Mr. Rayes urged Minister Duclos to remove the administrative obstacles as quickly as possible in order to give hope to Emmy. “Doctors have already had to amputate his arm and, if nothing is done quickly, his life expectancy will be calculated in weeks”, underlined the independent MP in particular in his question.

Visibly touched by the Emmy case, Minister Jean-Yves Duclos invited Mr. Rayes to meet him and he also pledged to ensure that his department takes the necessary measures. Four days later, the case was settled. Emmy was able to obtain the drug in question after Health Canada admitted it under the Special Access Program.


Emmy Pruneau and her father, Eric Pruneau

A few days later, Mr Rayes rose in the Commons to thank the minister. “Anything is possible when we work together and politics can be beautiful, effective and human,” he said. Thanks to all of you, the life of Emmy and her family, and, by extension, the life of all the other people who could go through the same situation in the future, has just taken another direction, that of hope. . »

In an interview, Mr. Rayes wonders if he could have asked this question if he was still a Conservative MP and if he would have had the same cooperation from the minister.

“With all the distrust and hostility that exists between the government and the Conservative Party, I have my doubts. But just this case, it gave a young woman more hope. And doctors have written to tell me that four more Canadians have had access to this drug in the past few weeks.

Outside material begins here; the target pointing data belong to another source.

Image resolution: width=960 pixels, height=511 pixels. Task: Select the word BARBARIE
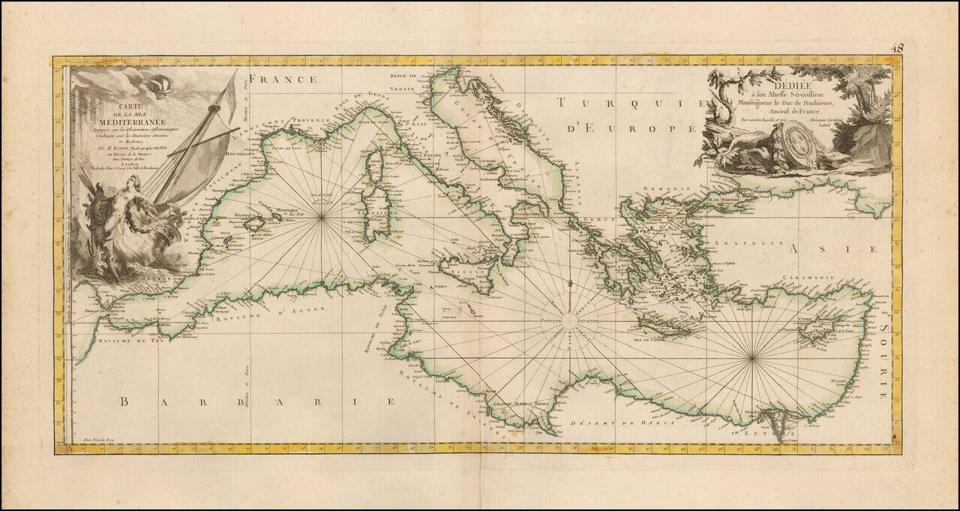click(256, 401)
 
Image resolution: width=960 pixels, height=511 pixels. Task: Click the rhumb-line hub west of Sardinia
click(322, 218)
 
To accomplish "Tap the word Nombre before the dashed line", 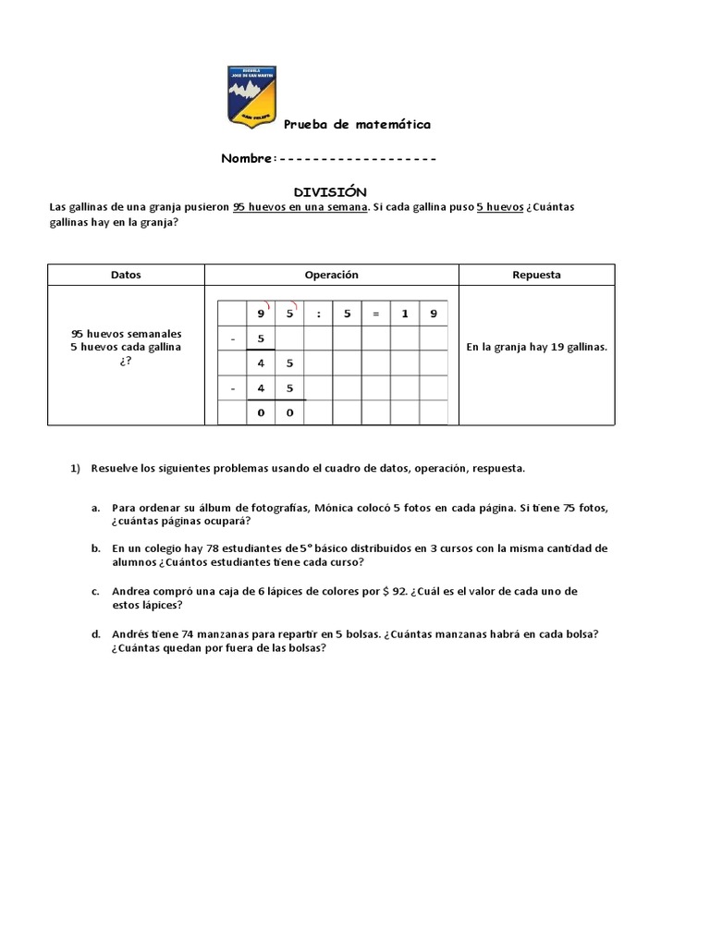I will coord(247,158).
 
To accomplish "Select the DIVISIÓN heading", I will coord(330,191).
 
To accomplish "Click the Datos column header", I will coord(126,275).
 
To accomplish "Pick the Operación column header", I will coord(331,275).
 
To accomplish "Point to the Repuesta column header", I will coord(536,275).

It’s the first stone of something that will make a difference in people’s lives. »

On a mission

This case is one among others that Mr. Rayes was able to advance in the fall, as an independent MP.

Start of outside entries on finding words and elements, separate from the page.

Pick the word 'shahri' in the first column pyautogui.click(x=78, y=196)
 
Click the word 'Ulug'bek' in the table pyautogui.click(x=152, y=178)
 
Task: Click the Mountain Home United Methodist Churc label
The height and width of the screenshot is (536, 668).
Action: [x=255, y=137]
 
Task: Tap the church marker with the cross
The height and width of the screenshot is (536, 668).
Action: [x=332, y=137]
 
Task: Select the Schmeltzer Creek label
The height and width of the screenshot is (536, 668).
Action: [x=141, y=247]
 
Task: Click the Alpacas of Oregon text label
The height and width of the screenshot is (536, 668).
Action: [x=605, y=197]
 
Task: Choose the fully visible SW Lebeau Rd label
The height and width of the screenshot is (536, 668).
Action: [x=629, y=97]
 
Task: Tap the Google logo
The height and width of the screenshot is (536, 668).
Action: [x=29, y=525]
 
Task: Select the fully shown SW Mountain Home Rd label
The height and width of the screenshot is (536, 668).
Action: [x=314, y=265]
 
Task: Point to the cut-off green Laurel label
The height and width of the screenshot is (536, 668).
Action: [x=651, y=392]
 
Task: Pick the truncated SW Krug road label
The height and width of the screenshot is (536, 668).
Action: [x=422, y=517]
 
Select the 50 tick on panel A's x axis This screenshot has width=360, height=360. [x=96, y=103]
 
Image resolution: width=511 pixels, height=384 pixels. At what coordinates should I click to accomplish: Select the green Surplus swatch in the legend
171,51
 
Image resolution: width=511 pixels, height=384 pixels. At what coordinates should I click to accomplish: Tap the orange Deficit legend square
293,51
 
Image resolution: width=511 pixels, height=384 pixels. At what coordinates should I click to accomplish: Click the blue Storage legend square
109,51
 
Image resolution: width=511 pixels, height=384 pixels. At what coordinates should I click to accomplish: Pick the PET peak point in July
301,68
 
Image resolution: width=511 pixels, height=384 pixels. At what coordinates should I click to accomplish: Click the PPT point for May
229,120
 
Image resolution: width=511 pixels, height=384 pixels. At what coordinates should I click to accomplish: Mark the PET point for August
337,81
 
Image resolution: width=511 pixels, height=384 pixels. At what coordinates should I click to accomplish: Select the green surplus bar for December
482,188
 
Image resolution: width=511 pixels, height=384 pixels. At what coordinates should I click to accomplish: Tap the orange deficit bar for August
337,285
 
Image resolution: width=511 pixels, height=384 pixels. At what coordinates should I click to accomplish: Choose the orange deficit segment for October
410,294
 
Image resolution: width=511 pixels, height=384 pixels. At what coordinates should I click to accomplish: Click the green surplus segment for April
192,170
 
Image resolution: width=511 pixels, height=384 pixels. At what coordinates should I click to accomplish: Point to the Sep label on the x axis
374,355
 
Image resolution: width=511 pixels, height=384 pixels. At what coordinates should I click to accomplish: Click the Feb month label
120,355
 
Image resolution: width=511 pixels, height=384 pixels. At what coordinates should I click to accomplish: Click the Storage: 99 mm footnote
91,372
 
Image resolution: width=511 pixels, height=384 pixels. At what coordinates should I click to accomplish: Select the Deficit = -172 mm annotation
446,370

Today, Mr. Rayes rejoices in the support he received from his constituents after his departure from the Conservative Party. And he salutes the Liberal ministers and MPs, the New Democratic Party, the Bloc Québécois and the Green Party who have offered to help him if necessary.

“It’s very satisfying to see that. And my fellow citizens tell me that they are happy. And that brings me back to the basics, which is why we get into politics. Basically, it is to serve our fellow citizens. »

As for his political future, Mr. Rayes says he intends to complete his mandate as an independent MP. And he will then decide if he will seek another mandate and if, if necessary, he will be an independent candidate or will carry the banner of another party.